Implications for Sustainability-Minded Vendors
For vendors with a strong sustainability profile, the removal of non-statutory language from GSA contracts should be viewed not as a limitation, but as an opportunity to differentiate voluntarily. Some strategies include:
- Highlighting green certifications or initiatives in company capability statements
- Voluntarily offering sustainable alternatives even when not required
- Including sustainability achievements in past performance narratives
- Developing internal environmental policies that can be referenced in proposals
- Using eco-friendly packaging or carbon-neutral delivery services as added value
While such practices may no longer be required at the contract level, they still resonate with buyers — especially those at agencies with ambitious environmental mandates.
Future of Sustainability in Federal Procurement
The removal of non-statutory sustainability requirements does not signal a retreat from environmental goals within federal procurement. On the contrary, GSA and other agencies are actively working to modernize green purchasing frameworks and align procurement policies with climate and equity initiatives, including:
- Executive Order 14057: Catalyzing Clean Energy Industries and Jobs
- The Federal Sustainability Plan
- GSA’s Green Procurement Compilation and Category Management initiatives
Future updates to the MAS program may reintroduce sustainability provisions — but likely in the form of statutorily backed or Executive Order–driven requirements that meet the criteria for inclusion in official solicitation language.

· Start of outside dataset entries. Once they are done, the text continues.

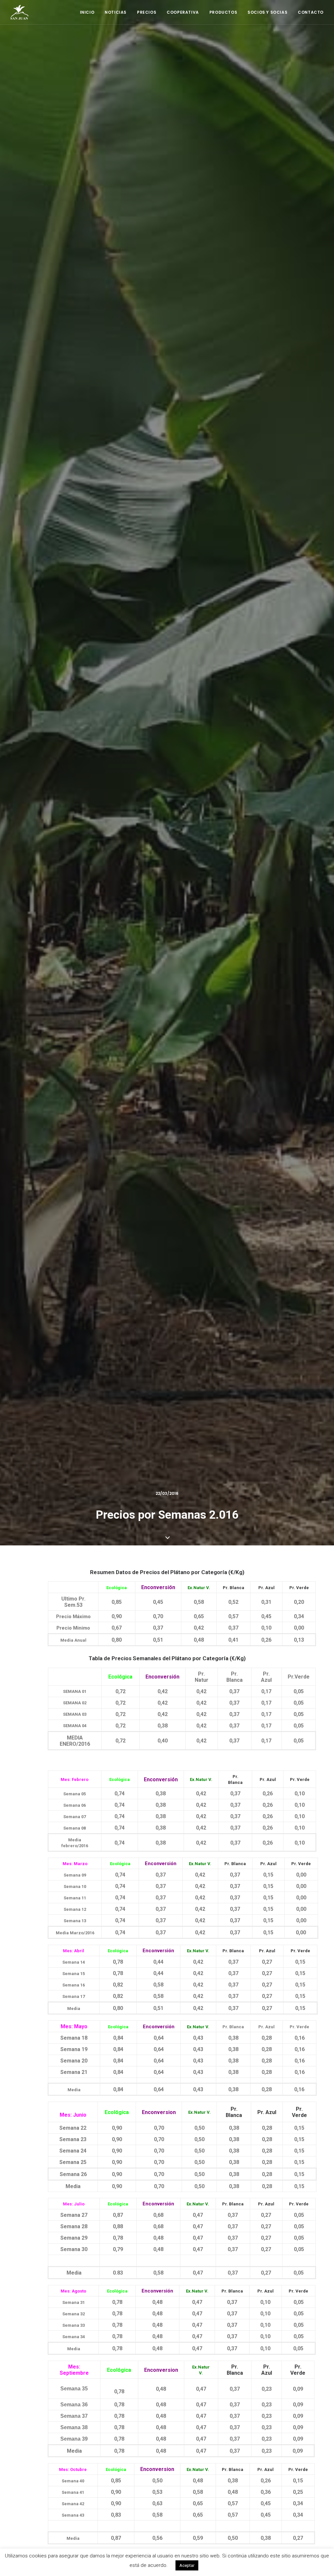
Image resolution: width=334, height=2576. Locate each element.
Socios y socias (267, 12)
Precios (146, 12)
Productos (223, 12)
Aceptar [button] (186, 2565)
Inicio (87, 12)
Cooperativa (183, 12)
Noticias (116, 12)
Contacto (311, 12)
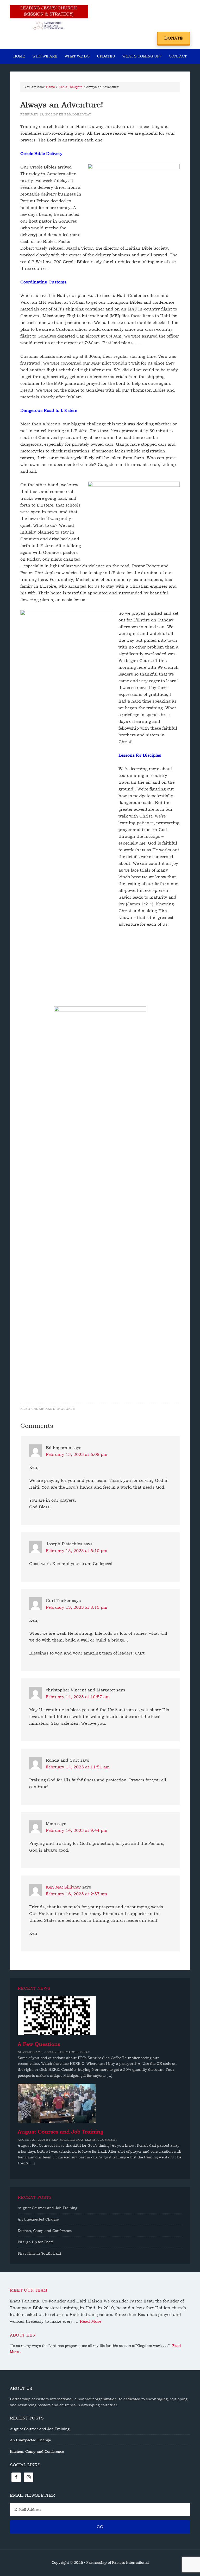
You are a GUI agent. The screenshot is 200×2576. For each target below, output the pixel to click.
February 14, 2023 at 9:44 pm (76, 1830)
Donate (173, 38)
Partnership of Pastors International (49, 18)
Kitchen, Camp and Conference (45, 2231)
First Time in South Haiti (39, 2253)
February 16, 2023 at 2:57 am (76, 1893)
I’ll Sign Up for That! (35, 2242)
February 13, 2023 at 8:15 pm (76, 1607)
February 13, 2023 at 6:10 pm (76, 1550)
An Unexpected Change (38, 2219)
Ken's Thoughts (60, 1409)
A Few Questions (39, 2044)
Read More (90, 2321)
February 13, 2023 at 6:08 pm (76, 1454)
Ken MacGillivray (63, 1887)
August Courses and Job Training (60, 2132)
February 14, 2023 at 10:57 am (78, 1696)
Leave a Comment (101, 2140)
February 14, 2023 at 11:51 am (78, 1766)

Vendors should remain alert to these shifts and treat sustainability as a strategic differentiator, even in the absence of formal solicitation language.
Conclusion
Non-Statutory Sustainability Requirements once served as a soft policy tool used by GSA to encourage greener purchasing behaviors across the federal marketplace. Though not enforceable by law, they shaped how vendors approached packaging, materials, emissions, and other environmental factors in their offers.
With their removal from the MAS solicitation, the emphasis has shifted back to statutory compliance, bringing clarity and consistency to the procurement process. Still, sustainability remains a critical issue — and one that forward-thinking contractors can continue to champion as part of their value proposition to federal buyers.